And actually, a related, but not different enough to start another thread, follow up question.
What is the intended (?) way to process/separate datasets based on information in labelsets?
More specifically:
- I have 5 sounds I want to use to create classes with my drums. I train/create the classes.
- I want to break a corpus into 5 clusters, such that each cluster corresponds with a class.
- I want to put each cluster in a different dataset (or more specifically, a different kdtree) so that I can search for the nearest neighbor within each cluster.

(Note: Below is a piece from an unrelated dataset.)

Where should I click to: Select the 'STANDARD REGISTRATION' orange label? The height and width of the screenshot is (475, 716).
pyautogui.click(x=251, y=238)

If I’m understanding things correctly, I need to use the labelset generated by kmeans to break the corpus/dataset into 5 separate datasets, which will each then be fit to a kdtree. So on input/analysis, I figure out what class the sound is, then once that’s determined I pass the analysis off to the relevant kdtree to find the nearest match.
So that would require me using a labelset to break apart the dataset, which leaves me in a similar predicament as above (having to data munge both the labelset and dataset).
In an ideal world the cluster/label would just be another column in the dataset that would be used for filtering(/biasing) but not distance matching. Or perhaps for distance matching with an absolute condition (cluster==5, radius==0.1, etc...
). But that’s not really the paradigm.
For a small/finite amount of clusters it’s possible to create dataset forks, though this obviously gets complicated if you want an arbitrary or dynamic amount of clusters (and corresponding datasets), but that’s putting the cart ahead of the horse.
Am I simply not understanding what/how a labelset is for?